_WORK REQUIRED_.
Scan the entries line by line and return those with "computer".

_Source records_.
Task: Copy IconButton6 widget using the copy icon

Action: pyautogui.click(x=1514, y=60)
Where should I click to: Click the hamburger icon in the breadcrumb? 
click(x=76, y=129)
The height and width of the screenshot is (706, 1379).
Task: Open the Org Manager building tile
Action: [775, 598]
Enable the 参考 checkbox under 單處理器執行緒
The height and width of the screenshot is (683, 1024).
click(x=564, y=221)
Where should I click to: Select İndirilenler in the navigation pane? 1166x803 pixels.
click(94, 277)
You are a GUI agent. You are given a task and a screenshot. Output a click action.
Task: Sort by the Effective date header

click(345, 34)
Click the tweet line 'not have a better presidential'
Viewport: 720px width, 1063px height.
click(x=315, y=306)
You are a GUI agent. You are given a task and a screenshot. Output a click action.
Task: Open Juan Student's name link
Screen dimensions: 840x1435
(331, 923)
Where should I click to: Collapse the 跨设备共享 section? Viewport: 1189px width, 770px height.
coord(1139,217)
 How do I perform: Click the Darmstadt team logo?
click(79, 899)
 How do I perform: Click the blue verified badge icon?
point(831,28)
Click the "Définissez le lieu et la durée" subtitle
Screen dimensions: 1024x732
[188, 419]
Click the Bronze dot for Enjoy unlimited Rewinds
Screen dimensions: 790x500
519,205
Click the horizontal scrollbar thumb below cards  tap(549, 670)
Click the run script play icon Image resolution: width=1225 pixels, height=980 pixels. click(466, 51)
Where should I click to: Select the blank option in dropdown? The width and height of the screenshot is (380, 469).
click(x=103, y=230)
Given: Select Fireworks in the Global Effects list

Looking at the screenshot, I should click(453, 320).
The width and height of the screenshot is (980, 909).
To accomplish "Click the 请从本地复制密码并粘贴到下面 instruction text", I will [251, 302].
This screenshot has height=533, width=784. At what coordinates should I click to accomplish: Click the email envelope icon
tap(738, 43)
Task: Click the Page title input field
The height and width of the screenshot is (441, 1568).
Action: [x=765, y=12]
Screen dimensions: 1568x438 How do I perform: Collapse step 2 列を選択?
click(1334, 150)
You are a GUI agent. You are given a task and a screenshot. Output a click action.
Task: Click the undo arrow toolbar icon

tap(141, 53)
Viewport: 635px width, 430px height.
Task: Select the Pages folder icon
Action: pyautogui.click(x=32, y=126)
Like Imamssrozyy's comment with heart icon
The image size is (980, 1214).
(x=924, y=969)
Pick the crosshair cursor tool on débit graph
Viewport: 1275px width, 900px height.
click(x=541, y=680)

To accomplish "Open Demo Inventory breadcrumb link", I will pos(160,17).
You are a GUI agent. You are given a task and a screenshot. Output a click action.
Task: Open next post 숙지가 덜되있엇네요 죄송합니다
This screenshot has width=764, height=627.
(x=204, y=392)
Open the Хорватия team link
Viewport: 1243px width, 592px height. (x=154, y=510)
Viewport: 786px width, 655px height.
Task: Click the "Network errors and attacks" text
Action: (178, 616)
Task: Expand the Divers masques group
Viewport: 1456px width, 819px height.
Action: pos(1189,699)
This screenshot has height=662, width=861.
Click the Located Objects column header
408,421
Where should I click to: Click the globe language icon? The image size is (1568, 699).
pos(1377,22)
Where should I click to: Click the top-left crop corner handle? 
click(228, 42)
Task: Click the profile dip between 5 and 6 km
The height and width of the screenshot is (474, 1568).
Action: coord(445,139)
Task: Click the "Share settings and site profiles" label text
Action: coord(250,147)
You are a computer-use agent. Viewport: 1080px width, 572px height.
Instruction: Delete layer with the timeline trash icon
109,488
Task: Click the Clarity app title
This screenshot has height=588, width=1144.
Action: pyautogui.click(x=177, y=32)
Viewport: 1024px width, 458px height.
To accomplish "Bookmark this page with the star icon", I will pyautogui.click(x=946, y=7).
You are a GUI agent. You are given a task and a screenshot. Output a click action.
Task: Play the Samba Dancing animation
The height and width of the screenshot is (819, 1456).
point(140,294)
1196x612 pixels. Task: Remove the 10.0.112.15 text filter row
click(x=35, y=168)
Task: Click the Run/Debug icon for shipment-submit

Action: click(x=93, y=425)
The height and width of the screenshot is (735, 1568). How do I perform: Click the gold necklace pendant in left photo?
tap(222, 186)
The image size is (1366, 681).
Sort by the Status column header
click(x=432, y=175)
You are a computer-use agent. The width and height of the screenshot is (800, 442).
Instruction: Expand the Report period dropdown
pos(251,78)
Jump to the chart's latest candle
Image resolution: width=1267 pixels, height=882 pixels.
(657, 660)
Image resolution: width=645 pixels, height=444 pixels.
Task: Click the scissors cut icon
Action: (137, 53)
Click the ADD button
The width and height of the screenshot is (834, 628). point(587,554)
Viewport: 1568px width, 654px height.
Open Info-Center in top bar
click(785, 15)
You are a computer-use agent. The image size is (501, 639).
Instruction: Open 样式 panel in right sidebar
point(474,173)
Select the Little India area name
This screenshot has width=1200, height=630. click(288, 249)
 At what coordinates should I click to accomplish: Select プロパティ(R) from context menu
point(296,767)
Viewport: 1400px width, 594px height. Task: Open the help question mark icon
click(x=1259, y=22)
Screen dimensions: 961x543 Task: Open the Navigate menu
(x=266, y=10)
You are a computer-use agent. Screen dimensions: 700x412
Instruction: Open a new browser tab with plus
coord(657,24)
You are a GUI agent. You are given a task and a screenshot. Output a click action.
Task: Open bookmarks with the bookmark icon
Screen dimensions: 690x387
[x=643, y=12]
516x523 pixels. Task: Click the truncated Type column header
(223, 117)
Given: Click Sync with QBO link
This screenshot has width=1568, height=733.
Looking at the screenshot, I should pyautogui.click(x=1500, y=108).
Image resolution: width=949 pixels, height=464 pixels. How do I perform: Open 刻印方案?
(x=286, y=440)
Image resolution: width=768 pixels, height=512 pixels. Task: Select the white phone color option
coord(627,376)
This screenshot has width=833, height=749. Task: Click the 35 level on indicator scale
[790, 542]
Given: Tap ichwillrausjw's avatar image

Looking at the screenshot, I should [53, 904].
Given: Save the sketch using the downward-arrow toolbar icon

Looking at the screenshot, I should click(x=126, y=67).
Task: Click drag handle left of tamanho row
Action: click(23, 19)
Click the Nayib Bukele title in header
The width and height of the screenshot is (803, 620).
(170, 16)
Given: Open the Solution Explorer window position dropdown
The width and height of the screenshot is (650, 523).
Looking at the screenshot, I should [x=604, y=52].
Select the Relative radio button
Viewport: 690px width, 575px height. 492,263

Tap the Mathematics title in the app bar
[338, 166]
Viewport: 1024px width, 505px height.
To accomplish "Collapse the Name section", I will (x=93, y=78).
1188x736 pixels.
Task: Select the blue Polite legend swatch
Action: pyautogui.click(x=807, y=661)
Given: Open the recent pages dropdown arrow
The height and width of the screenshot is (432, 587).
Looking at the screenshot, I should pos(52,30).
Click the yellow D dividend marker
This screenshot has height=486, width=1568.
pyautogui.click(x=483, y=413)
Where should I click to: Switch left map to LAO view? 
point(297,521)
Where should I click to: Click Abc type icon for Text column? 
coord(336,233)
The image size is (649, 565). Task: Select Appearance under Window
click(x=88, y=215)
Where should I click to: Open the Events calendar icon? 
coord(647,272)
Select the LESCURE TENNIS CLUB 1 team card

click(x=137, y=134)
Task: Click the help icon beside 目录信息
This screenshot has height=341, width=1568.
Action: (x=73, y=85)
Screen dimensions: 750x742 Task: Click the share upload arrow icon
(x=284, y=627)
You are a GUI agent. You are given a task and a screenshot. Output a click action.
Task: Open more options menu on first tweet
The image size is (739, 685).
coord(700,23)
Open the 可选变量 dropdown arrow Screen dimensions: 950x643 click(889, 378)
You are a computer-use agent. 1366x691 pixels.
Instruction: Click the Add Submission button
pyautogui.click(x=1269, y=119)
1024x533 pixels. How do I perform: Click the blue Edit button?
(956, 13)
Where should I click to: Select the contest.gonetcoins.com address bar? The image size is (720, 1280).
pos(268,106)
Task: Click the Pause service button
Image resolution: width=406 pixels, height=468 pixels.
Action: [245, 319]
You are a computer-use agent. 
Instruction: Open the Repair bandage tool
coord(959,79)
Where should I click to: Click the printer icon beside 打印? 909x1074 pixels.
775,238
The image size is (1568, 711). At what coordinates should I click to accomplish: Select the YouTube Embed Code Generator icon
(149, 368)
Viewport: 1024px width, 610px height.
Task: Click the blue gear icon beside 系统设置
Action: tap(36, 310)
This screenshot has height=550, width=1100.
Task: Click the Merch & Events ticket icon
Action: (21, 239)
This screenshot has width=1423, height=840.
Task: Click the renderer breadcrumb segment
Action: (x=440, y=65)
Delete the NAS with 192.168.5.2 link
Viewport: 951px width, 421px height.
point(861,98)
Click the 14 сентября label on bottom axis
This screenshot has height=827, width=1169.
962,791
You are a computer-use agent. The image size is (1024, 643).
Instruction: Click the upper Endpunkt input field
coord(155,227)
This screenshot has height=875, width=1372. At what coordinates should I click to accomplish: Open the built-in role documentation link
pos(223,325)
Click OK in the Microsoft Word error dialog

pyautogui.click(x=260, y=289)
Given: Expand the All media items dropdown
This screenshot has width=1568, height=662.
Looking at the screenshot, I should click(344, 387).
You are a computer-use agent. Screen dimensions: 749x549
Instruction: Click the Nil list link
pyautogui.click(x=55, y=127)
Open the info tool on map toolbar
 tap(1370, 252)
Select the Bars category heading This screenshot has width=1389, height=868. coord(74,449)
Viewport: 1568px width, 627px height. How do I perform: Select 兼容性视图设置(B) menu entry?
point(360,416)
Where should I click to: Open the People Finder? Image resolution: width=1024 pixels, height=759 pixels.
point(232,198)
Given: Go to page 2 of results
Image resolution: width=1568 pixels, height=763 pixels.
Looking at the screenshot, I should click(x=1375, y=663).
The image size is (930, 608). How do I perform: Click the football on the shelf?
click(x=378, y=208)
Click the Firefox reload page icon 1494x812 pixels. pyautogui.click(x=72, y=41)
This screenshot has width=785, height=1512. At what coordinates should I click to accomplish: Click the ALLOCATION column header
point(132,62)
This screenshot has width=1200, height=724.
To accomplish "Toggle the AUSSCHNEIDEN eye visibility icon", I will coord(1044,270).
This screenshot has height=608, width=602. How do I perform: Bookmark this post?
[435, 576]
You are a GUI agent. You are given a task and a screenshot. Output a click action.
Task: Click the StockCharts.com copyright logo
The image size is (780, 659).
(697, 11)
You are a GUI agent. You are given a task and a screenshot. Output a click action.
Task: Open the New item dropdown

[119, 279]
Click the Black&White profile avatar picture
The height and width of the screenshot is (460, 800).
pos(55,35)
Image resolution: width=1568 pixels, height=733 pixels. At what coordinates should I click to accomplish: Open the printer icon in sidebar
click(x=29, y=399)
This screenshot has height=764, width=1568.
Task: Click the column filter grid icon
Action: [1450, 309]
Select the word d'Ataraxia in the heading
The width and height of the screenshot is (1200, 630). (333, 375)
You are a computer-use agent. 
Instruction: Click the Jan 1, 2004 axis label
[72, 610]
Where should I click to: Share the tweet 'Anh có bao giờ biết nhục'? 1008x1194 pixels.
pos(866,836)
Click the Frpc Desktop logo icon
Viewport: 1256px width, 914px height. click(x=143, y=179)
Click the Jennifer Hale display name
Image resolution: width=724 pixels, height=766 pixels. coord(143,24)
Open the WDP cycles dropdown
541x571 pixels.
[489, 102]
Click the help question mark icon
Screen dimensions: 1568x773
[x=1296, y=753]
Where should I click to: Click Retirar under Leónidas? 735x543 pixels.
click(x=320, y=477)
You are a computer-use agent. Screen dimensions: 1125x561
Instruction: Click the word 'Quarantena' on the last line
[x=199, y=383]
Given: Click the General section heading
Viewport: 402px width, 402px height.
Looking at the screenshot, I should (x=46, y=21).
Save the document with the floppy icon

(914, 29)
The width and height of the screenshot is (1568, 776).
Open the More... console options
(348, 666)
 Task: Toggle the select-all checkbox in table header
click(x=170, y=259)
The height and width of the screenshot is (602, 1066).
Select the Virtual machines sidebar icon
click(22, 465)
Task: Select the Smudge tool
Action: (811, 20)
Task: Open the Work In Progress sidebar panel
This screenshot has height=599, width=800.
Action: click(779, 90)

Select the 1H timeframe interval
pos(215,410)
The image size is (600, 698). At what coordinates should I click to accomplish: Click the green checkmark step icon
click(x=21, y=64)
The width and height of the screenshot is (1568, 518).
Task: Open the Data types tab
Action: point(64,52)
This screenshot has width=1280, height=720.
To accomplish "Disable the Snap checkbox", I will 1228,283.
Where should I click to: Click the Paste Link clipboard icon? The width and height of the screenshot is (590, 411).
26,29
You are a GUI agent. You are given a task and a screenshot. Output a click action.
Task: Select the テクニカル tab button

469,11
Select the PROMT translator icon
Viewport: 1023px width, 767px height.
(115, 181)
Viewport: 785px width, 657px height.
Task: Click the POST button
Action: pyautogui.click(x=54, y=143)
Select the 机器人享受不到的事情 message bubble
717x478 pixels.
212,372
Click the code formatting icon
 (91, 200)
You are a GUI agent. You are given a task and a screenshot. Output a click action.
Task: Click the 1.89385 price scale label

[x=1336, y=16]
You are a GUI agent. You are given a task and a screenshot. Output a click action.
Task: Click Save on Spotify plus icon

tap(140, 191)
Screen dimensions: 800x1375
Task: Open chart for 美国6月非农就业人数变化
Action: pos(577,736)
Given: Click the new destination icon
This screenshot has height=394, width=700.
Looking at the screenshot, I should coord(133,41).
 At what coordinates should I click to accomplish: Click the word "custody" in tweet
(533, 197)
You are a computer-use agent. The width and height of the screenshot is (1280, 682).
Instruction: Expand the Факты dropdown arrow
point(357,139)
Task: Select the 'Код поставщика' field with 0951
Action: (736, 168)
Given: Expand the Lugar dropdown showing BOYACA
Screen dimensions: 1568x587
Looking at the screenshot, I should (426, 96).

_SOLUTION FOR THIS TASK_.
You are a computer-use agent. Viewport: 1080px width, 572px height.
You are a computer-use agent. The width and height of the screenshot is (800, 442).
You are a computer-use agent. The image size is (501, 639).
You are a computer-use agent. Screen dimensions: 700x412
You are a computer-use agent. 1366x691 pixels.
You are a computer-use agent. 
You are a computer-use agent. The image size is (1024, 643).
You are a computer-use agent. Screen dimensions: 749x549
You are a computer-use agent. 
You are a computer-use agent. Screen dimensions: 1125x561
You are a computer-use agent. The width and height of the screenshot is (1280, 682).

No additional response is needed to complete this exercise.